This is part of another post I did, but I think it has interest in its own right:
Let $Y =\{X_{1},X_{2}...X_{N}\}$ be a set of $N$ random quantities with assocated set of distributions $F=\{F_{1},F_{2}...F_{N}\}$ and acceptable absolute errors $\epsilon = \{\epsilon_{1},\epsilon_{2}...\epsilon_{N}\}$. You are to develop a single-point prediction set $\hat X =\{\hat X_{1},\hat X_{2}...\hat X_{N}\}$ which contains one point from the possible range of each random quantity such that you maximize $P(\sum\limits_{i=1}^{N}\textbf{1}_{|X_{i}-\hat X_{i}|\leq \epsilon_{i}}= N)$.
How should you select $\hat X =\{\hat X_{1},\hat X_{2}...\hat X_{N}\}$?

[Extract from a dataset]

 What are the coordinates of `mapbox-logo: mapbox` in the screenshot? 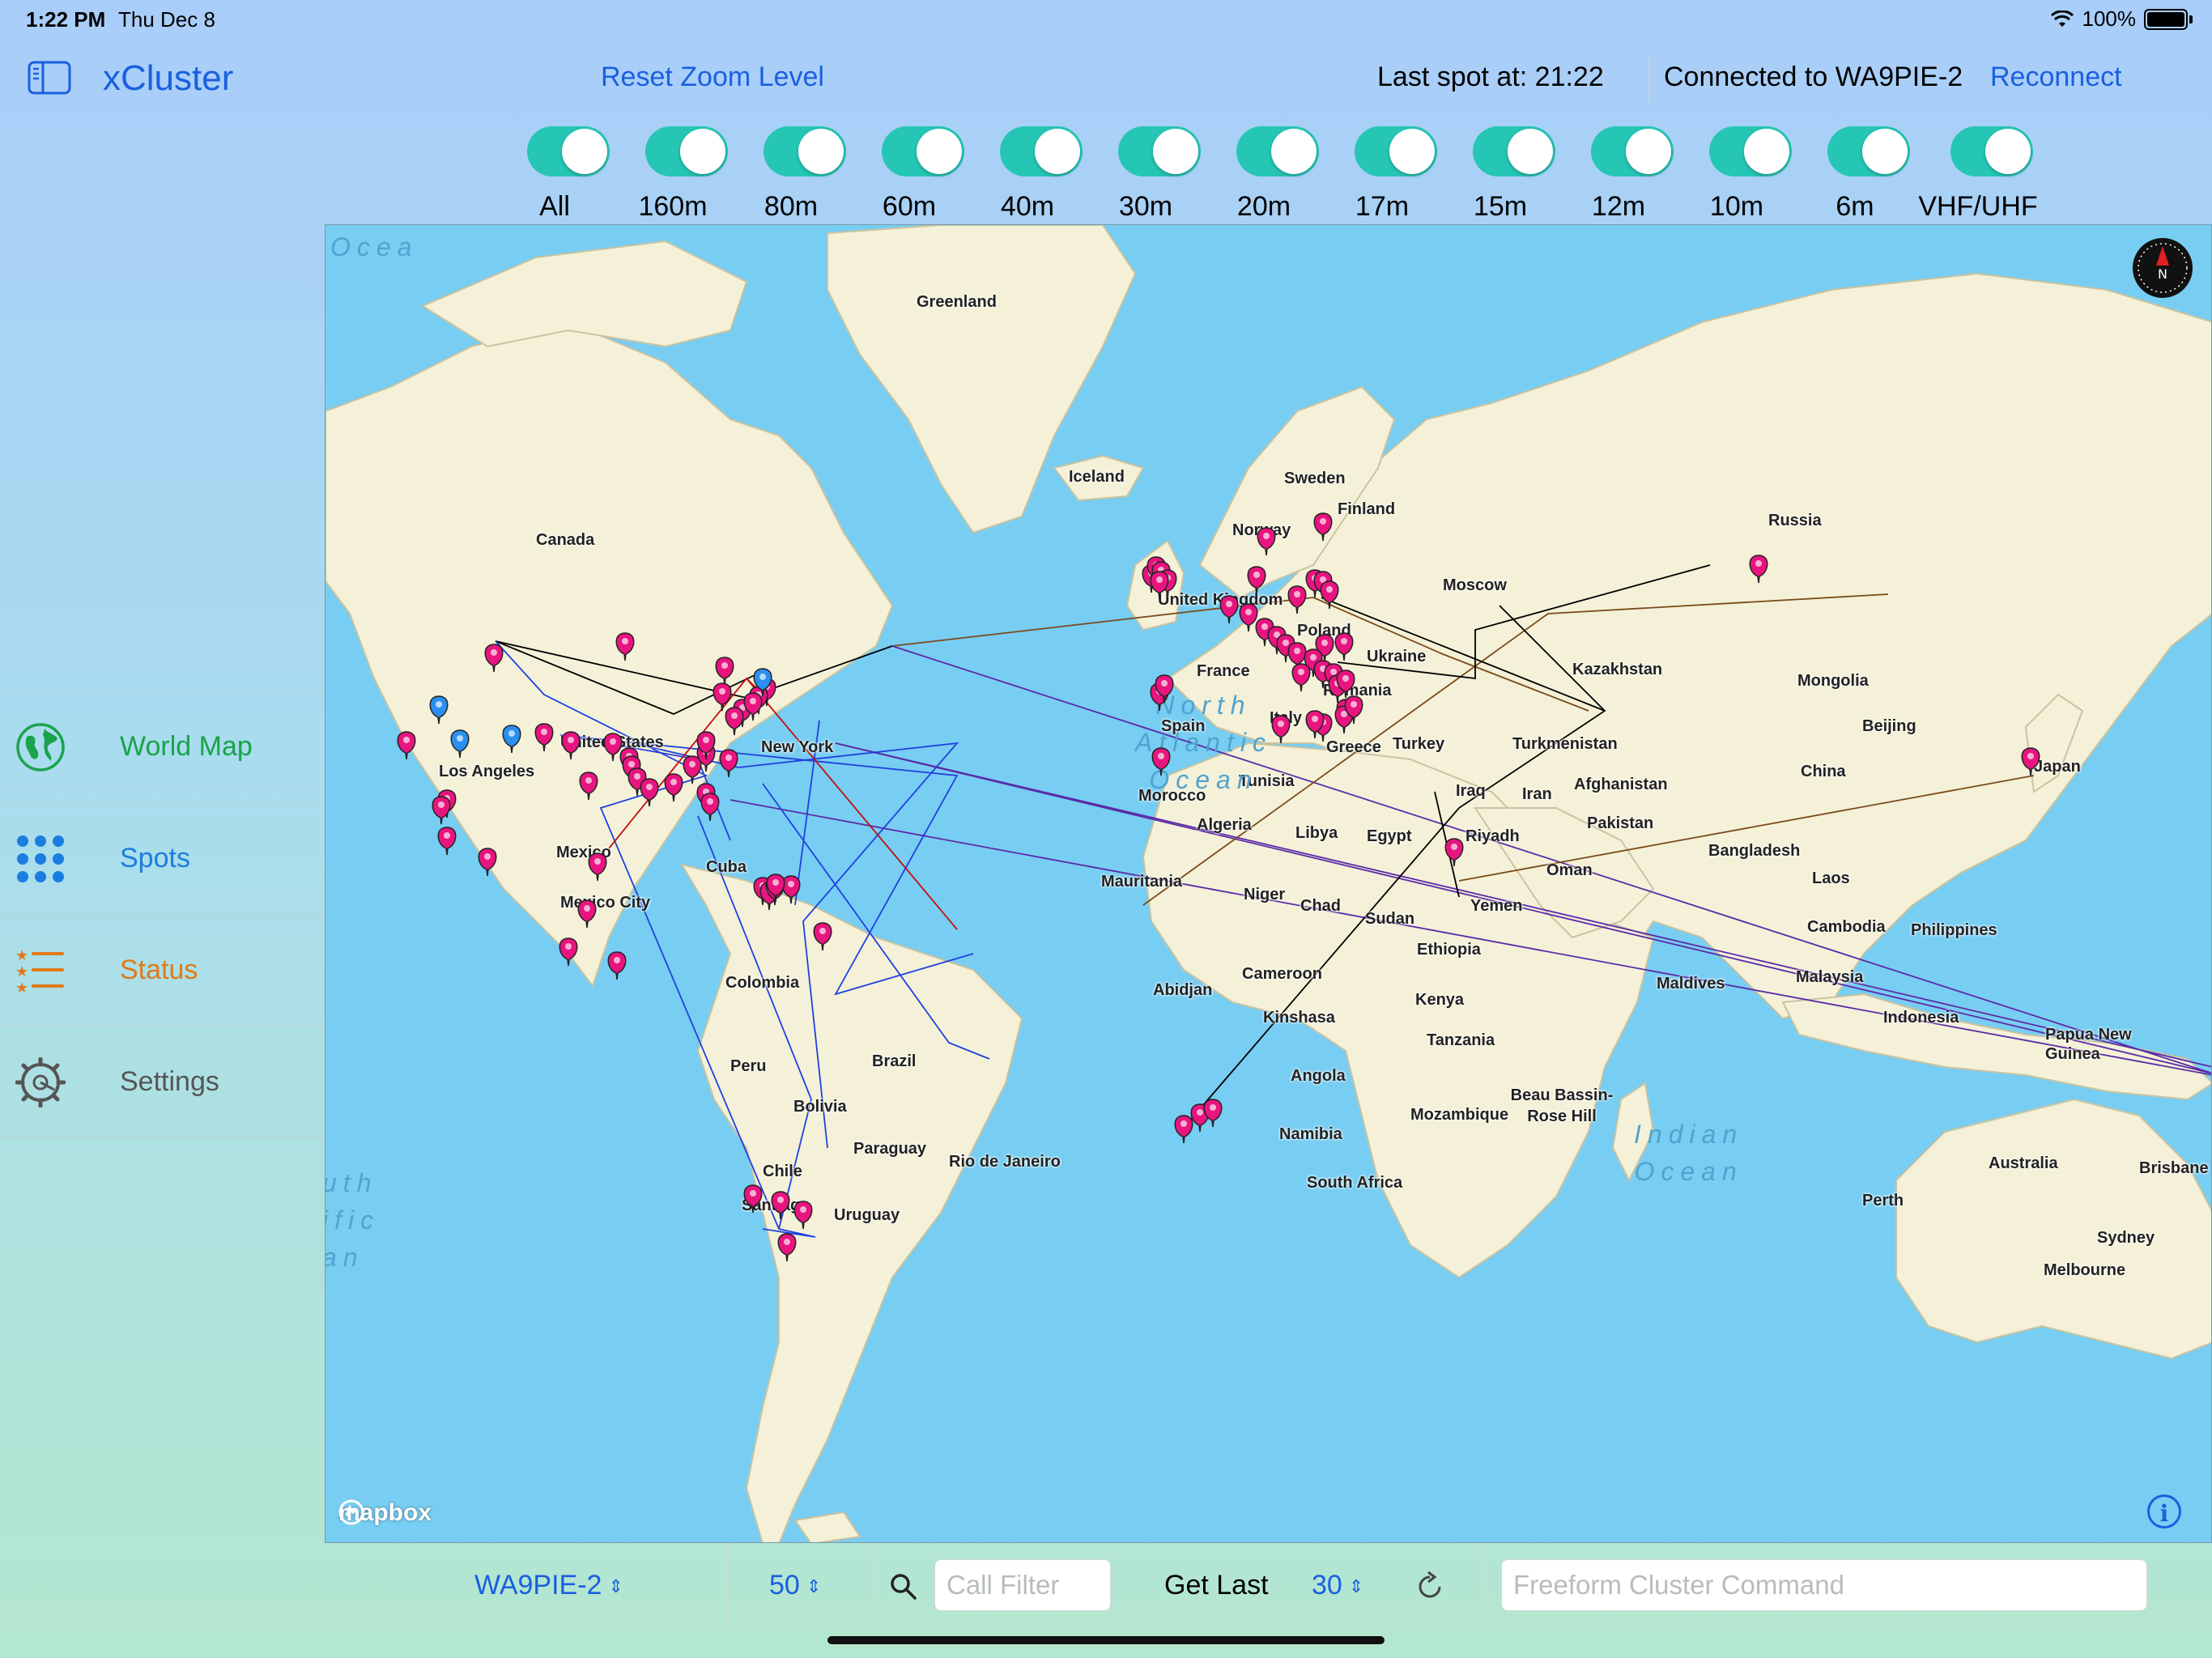 It's located at (385, 1513).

The answer proposed by Sun will work. For the sum to equal N, there is only one point in the sample space of outcomes where this happens, and that is when each indicator variable is equal to 1. Therefore, to maximimze the probability, you need to maximize the probability that each indicator equals 1. Since each variable is independent, you are maximizing the product $\prod P(X_{i} \in x_i \pm \epsilon_i)$ where $P(X_{i} \in x_i \pm \epsilon_i)=\int_{x_i-\epsilon_i/2}^{x_i+\epsilon_i/2} F_i(x)$ The product is maximize by individually maximizing each factor to get the highest probability prediction.